NHS should cut 30,000 beds to 'save money', think tank warns17 March 2010
Tens of thousands of NHS beds should be cut to save money and improve patient care, a think tank has warned.
Many regions in England have too many hospitals and too many beds and patients, a report by Reform said.
Instead, more patients should be treated in the community nearer their homes which is better for them and cheaper for the NHS, it said.
Its report said that around 32,000 of the 160,000 hospitals beds should be cut and it criticised politicians for standing in the way and opposing the changes.
Doctors warned such large cuts for purely financial reasons would be 'immoral and catastrophic' for patient care rather than improve services.
Regions including London, the North East and the North West should expect to close over a quarter of their beds, the report said.
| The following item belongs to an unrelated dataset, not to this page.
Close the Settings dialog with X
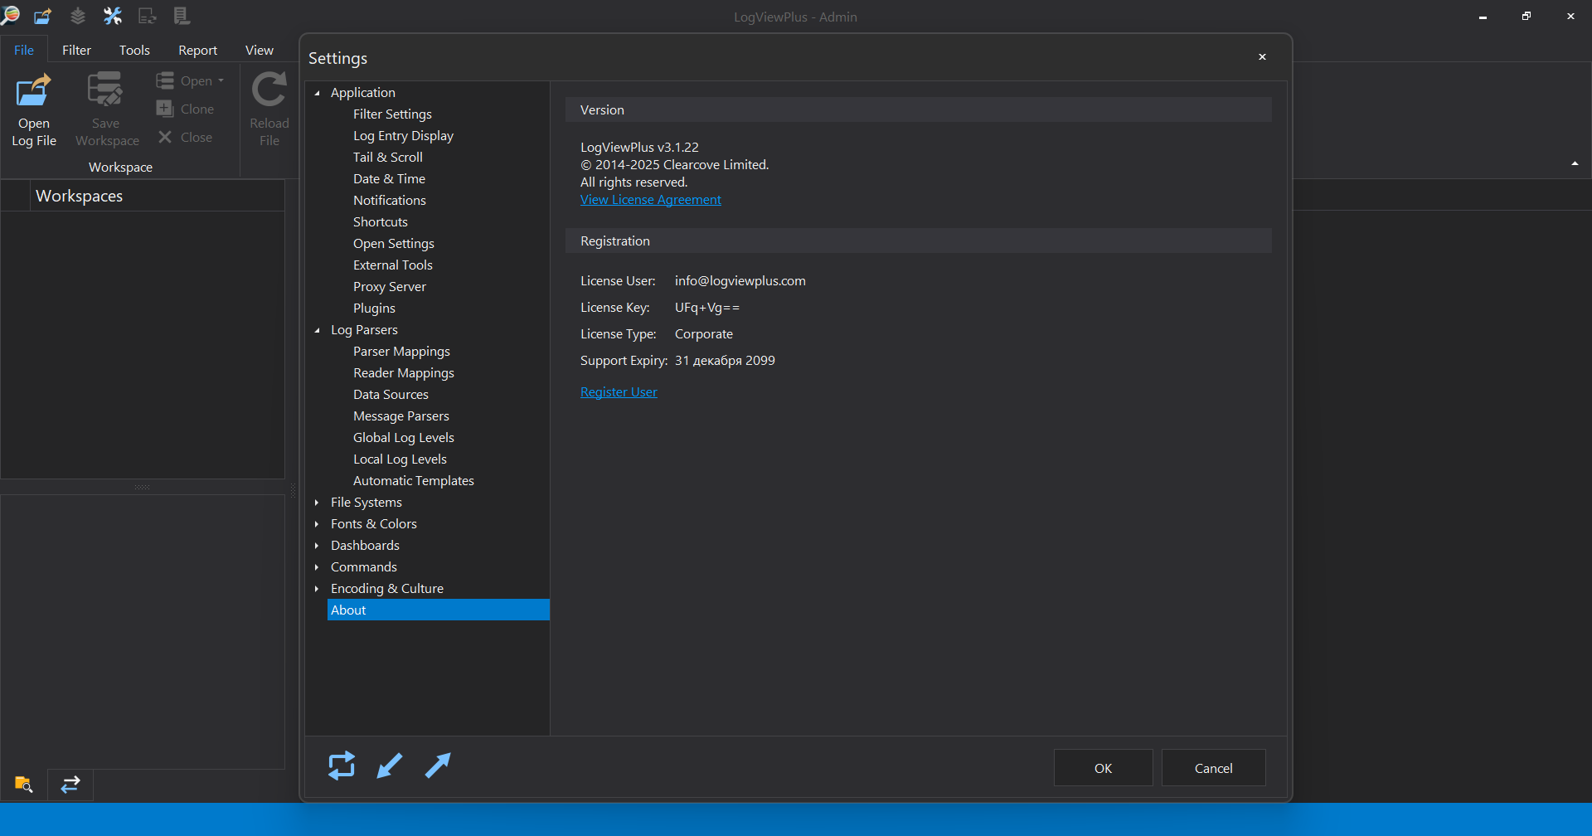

The NHS has already reduced the number of hospital beds it provides by more than one third since 1987 but it should go further.
The health service must save at least £20bn over the next five years as the large increases in funding are coming to an end and demand for healthcare continues to rise with the obesity crisis and ageing population.
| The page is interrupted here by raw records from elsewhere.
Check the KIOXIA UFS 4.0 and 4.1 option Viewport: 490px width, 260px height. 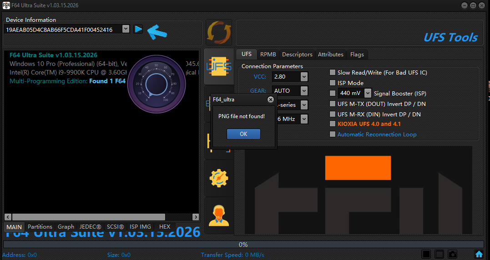pyautogui.click(x=333, y=124)

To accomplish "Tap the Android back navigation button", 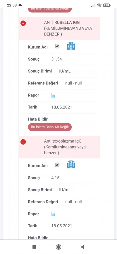I will click(x=82, y=247).
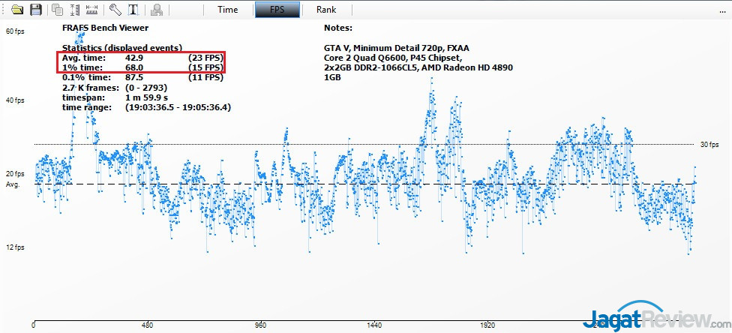Click the 1% time statistic row
The height and width of the screenshot is (333, 732).
pyautogui.click(x=142, y=67)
A key long-term Government policy has been to provide more healthcare in the community instead of in hospitals but the incentives in the system make it difficult to create significant shifts, the report said.
Hospitals are paid on the number of patients they treat and so there is little advantage for them to see patients treated in the community by GPs or nurses.
However illnesses suffered by patients has changed significantly since the NHS was established and more people are living with long-term conditions like arthritis, asthma, lung disease and heart disease. These patients need support to stay well at home, the report said.
Surgical technology has also improved so patients need to stay in hospital beds for less time and many operations are now carried out as day cases.
The report also highlights the number of beds being taken up by elderly patients who could be living elsewhere - so-called 'bed blockers'.
It also highlighted that many trusts are not using their maternity beds and said in some hospitals only half the beds are in use at any one time.
The report says London, the North East and the North West all have a much higher number of beds and hospitals per head than other parts of the country.
For example, the North East has 40 per cent more beds and more than twice as many hospital sites per head of population as the south of England.
The report criticises Tory leader David Cameron for proposing a moratorium on changes to district general hospitals and to maternity and A E services.
And it says health minister Mike O'Brien was wrong to interfere with plans to reduce hospital beds by Gloucestershire Hospitals NHS Foundation Trust.
Mr O'Brien accused managers of having "a lack of imagination" in proposing the cuts and wrote to the trust expressing his concerns.
The trust has said it needs to save between £27 and £30 million in the 2010/11 financial year due to reductions in public sector spending. It has now pledged to consult further on the plans.
Patrick Nolan, chief economist at Reform, said: "Health systems around the world are gearing up to shift care out of hospitals and into the community. The English NHS is rightly planning to do the same thing.
"Politicians would do best to engage local people in the choices facing their NHS services rather than foment short-sighted opposition to them."
Dr Mark Porter, Chairman of the British Medical Association's Consultants Committee, said: "Bed occupancy rates are already very high in the NHS, which is a principal cause of hospital-acquired infection. Cutting beds for purely financial reasons would be immoral and catastrophic for patient care.
"There can and should be reconfiguration of services when it is driven by the needs of patients, and the professional advice of clinicians. Some of these will result in changes to bed numbers.
"But the idea that service changes should be carried out quickly, that they can automatically improve quality, and that capacity in the primary care sector can immediately increase to cope with such changes, is nonsense."
A Department of Health spokesman said: "The local NHS is best placed to decide how best to meet the needs of patients in their areas.
"Efficiencies are about making sure that trusts can continue to provide high quality care at a time when spending is going to be tighter across the whole public sector.
"Each trust will have to decide how best it can do this and how it can best protect the needs of patients.
"This is achievable - focusing on improving quality, productivity and innovation across the NHS will not only improve care but also save money across the NHS."